? 感想 虚淵玄「鬼哭街 紫電掌」

中央東口角川スニーカー文庫・571円・ISBN:4044278091
内容を要約すると「この一刀に賭ける修羅」
さて、今日はちょっとネタを割るので注意してくださいね。
唐突ですが小説の最大の特徴はなんだろうかというと、字が書ければ創れるという金銭的、技術的コストパフォーマンスの高さにある。 だが最近は「書ける場所」が増えたために、そのコストパフォーマンスが仇になり金銭的には限りなくゼロに近い状態で文章が流通させられるようになったわけであります。(逆にリスクも限りなくゼロに近づいたわけですけど)

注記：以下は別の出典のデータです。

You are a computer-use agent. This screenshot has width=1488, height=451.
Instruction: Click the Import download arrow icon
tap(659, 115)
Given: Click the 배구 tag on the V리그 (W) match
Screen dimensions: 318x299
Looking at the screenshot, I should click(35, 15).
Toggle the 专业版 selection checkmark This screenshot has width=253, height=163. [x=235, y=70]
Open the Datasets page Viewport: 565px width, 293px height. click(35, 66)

そしてそれゆえに「価値のある文章」というものが見出せにくくもなっている。 何かしらの付加価値―名声や装丁や評判など―がなければ文章にお金を払う必要など無いとすらいえる状況であるからです。
しかしそれでもなお「文章」をお金に換える方法を模索するのなら存分に模索すればいい。 上記を逆に言えば、価値さえあればまだ人は文章にお金を出すという事でもあるのですから。
さてさて。
「文章を読む快楽」というのは他のメディアとは違った面持ちを持っていると私は感じます。 この「鬼哭街」ノベル版を読んでよりその気持ちが強くなったのを感じます。
この小説はすさまじい。 なぜかというと、
これ、原作をほぼまんまで転写した物だからです。
それだけでもすさまじいが、それ以上に凄まじいのは原作―かなり一応エロゲーです―にあった「音」と「絵」のほとんどが省かれているにもかかわらず、いやむしろなくなったが故にか、面白い。

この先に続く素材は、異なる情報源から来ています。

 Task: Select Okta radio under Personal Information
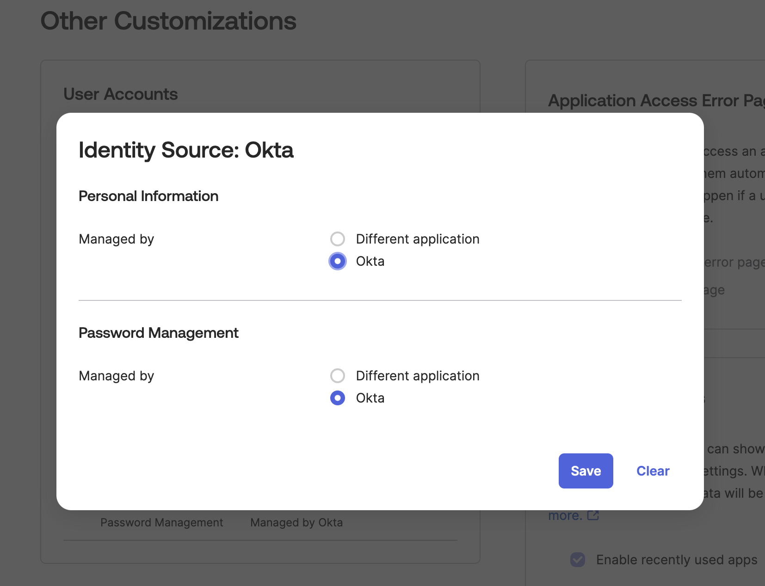point(338,261)
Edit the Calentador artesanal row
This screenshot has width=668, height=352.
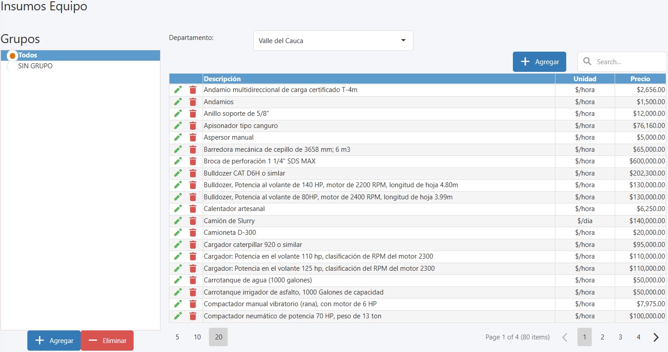pos(178,209)
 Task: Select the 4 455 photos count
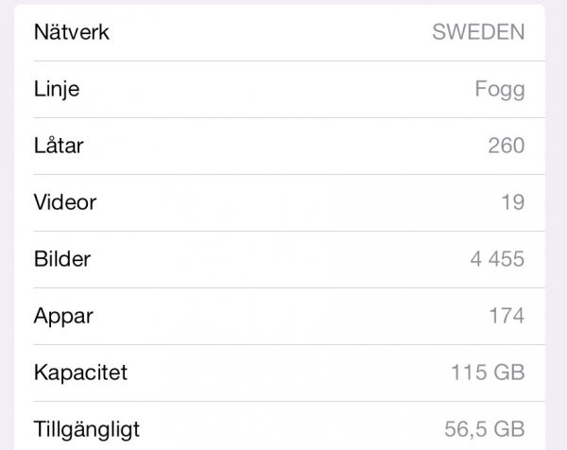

そして全く持って不思議な話なんですが、ノベルゲームと小説では情報の得られ方が全く異なるようなのです。 私自身の今回の体験からいうと、ノベルゲームはまず「絵」ありきなのです。 まず「文章」ではなく「絵」が最初の情報として飛び込んでくる。 いやむしろ無意識に「絵」を求めているとさえ言えます。 それが得られない場合は次は「音」を求める。  そして最後に「文章」を求めるのです。
これは漫画やアニメ、映像関係の影響もありますが、それ以前に人間の情報収集における「視覚情報」の重要度がそうさせるのだろうと思います。 「絵」は見るだけでいい。 「音」は聞くだけいい。 しかし「文字を読む」という行為は「見て」、「読む」の二段階の処理が必要になる。 ゆえに認識が後に回されるのではないかと考えます。*1
しかし、はなっから「文章」だけなら? そこに何か違いがあるだろうか。
ある。 それは「文章」の後から「絵」や「音」が沸き立つという事です。 面白い事に、よくよく見るとノベルゲームと殆ど逆なんですね。
「文章」が攻めるべき所は案外ここなのかもしれません。
ゆえに文章は死なず、であります。
・・・ただ、消え去るのみ、かもしれないけれど。